My faithful reproduction of Tversky Neural Networks (TNNs)
Project description
Tversky Neural Networks (TNN)
A PyTorch implementation of Tversky Neural Networks (TNNs), a novel architecture that replaces traditional linear classification layers with Tversky similarity-based projection layers. This implementation faithfully reproduces the key concepts from the original paper and provides optimized, production-ready models for both research and practical applications.

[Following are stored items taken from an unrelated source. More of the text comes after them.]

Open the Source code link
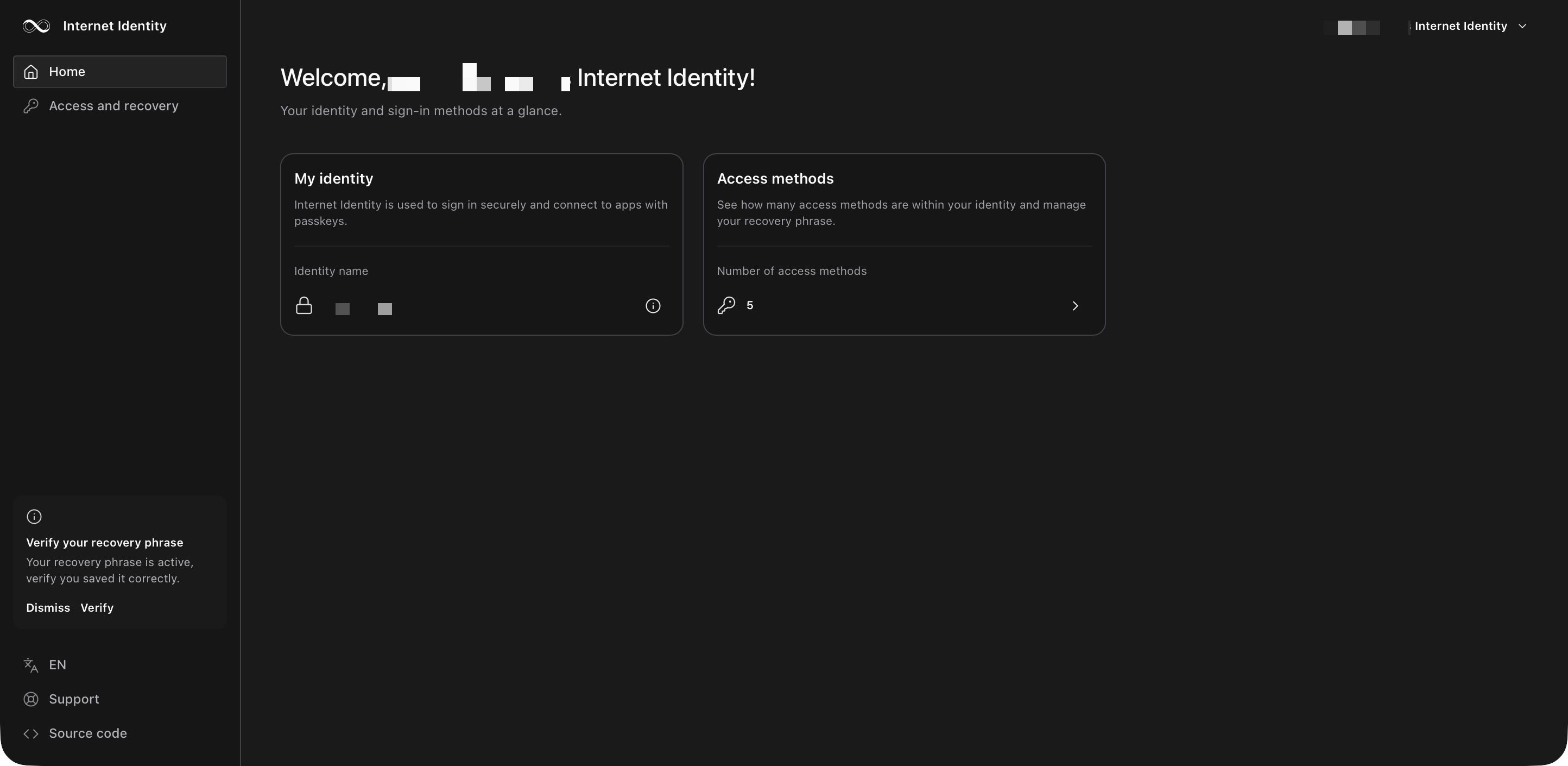This screenshot has height=766, width=1568. point(87,734)
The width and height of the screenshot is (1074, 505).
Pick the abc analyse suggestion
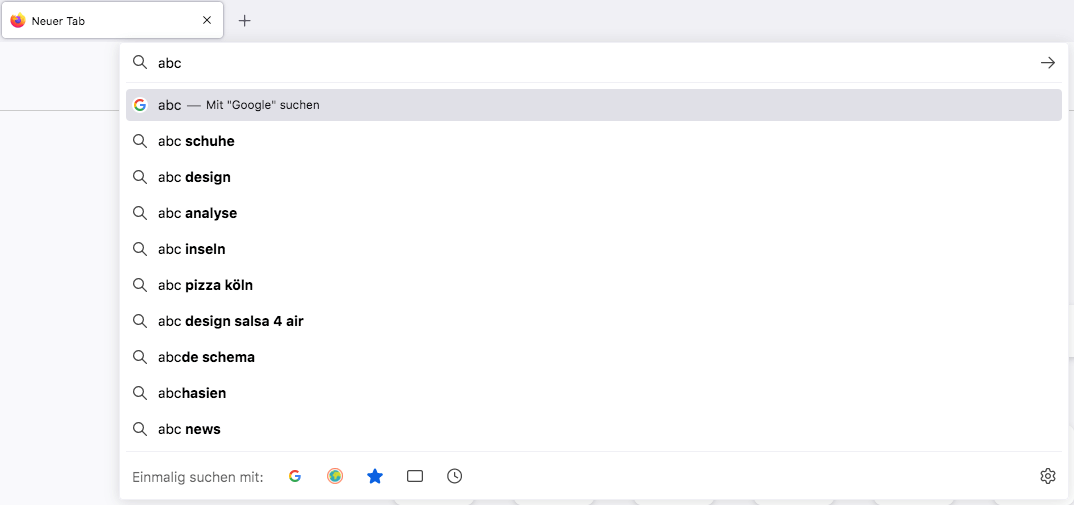tap(594, 213)
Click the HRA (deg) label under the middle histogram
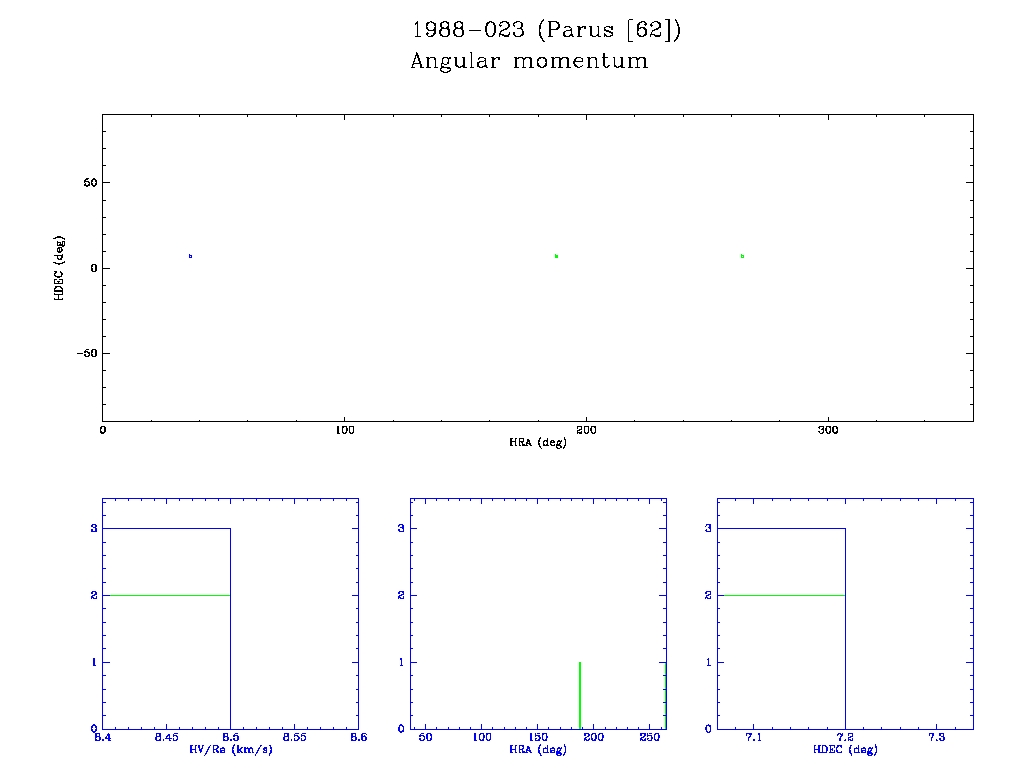The height and width of the screenshot is (768, 1024). coord(538,749)
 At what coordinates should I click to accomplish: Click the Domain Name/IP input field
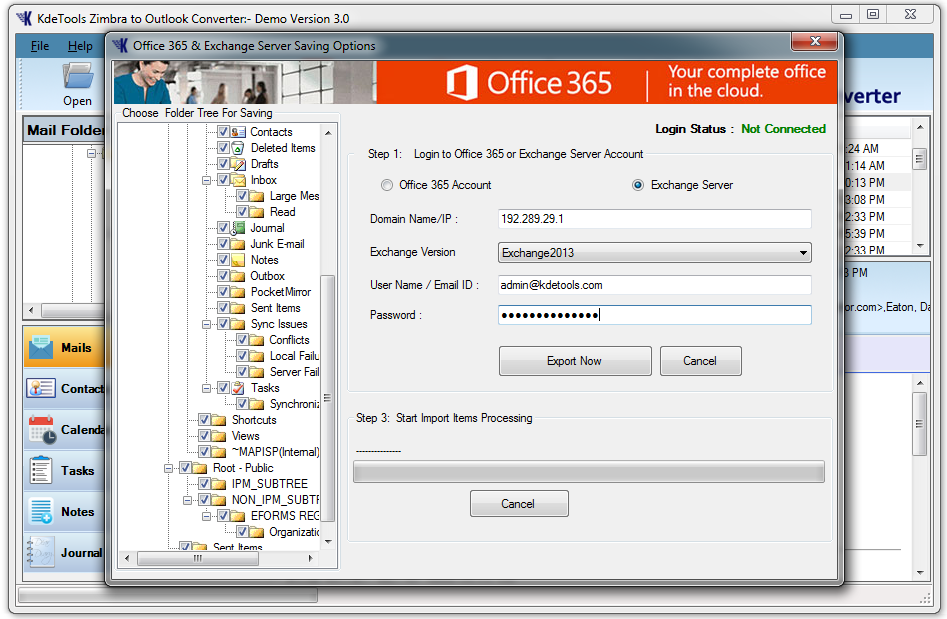coord(654,219)
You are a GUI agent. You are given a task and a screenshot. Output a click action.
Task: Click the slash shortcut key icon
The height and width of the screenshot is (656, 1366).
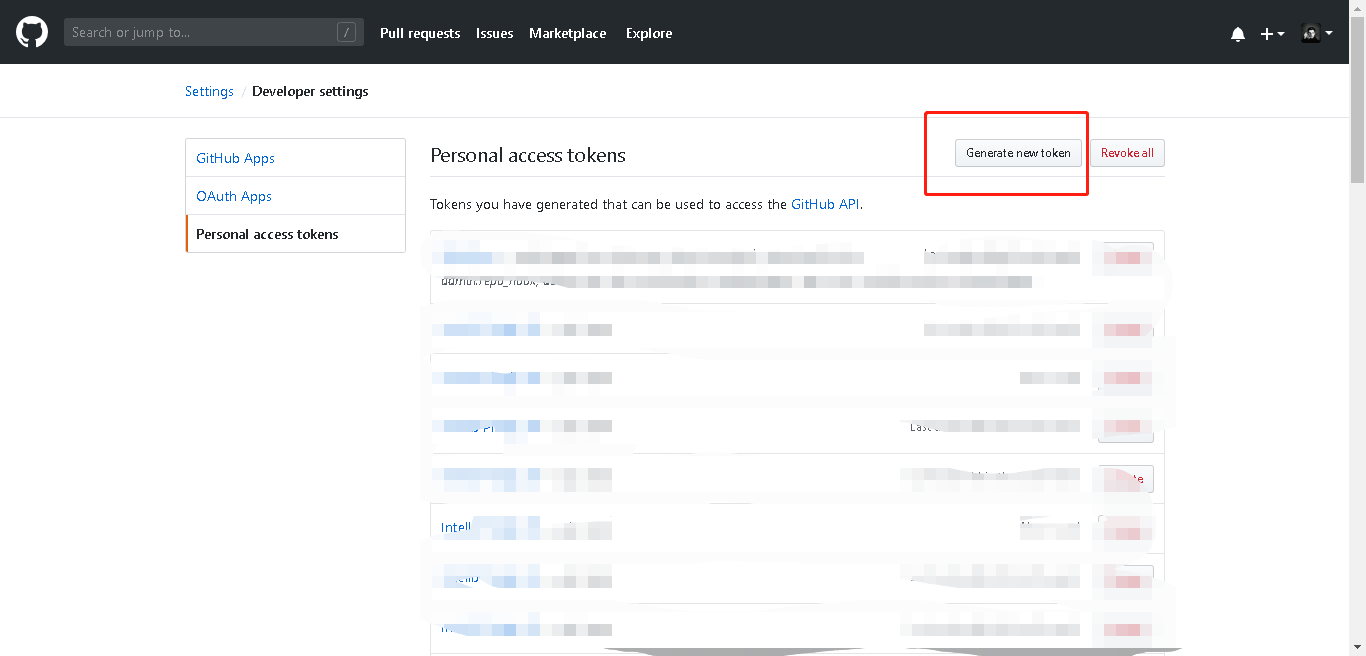346,33
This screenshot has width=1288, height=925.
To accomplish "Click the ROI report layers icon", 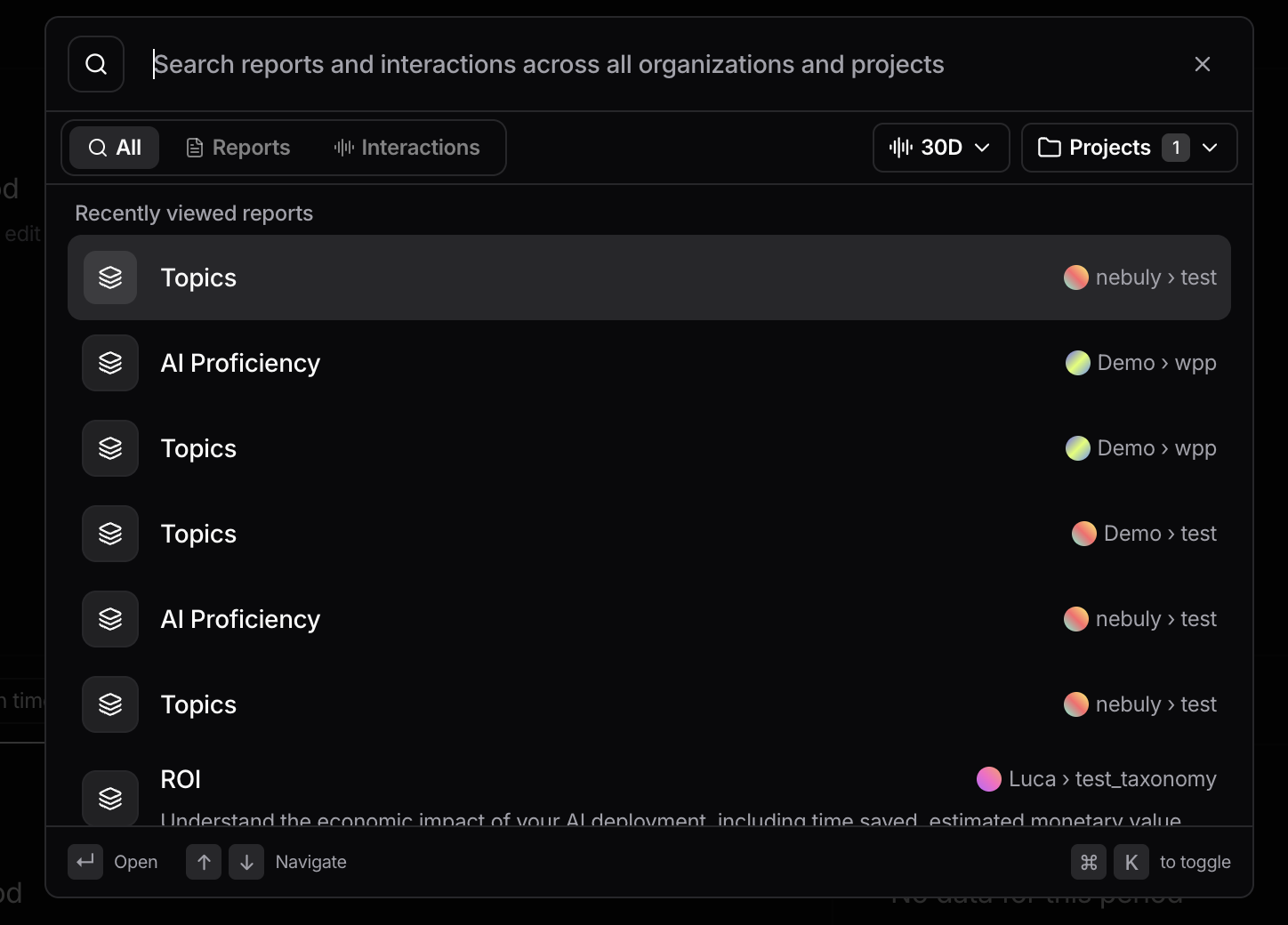I will (110, 798).
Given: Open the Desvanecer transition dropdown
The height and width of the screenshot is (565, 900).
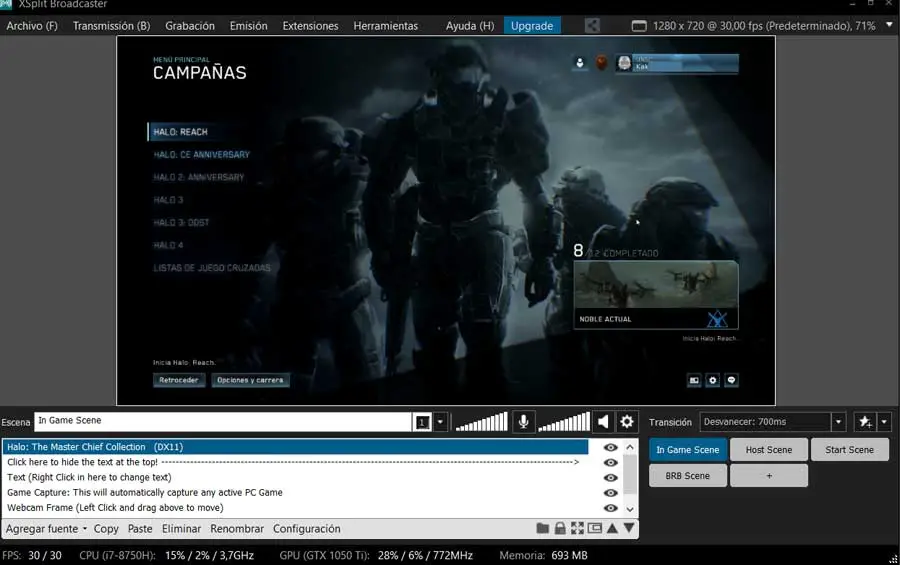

🚀 What are Tversky Neural Networks?
Tversky Neural Networks introduce a fundamentally different approach to neural network classification by leveraging Tversky similarity functions instead of traditional dot-product operations. The key innovation is the Tversky Projection Layer, which:
- Replaces linear layers with learnable prototype-based similarity computations
- Uses asymmetric similarity through Tversky index (α, β parameters)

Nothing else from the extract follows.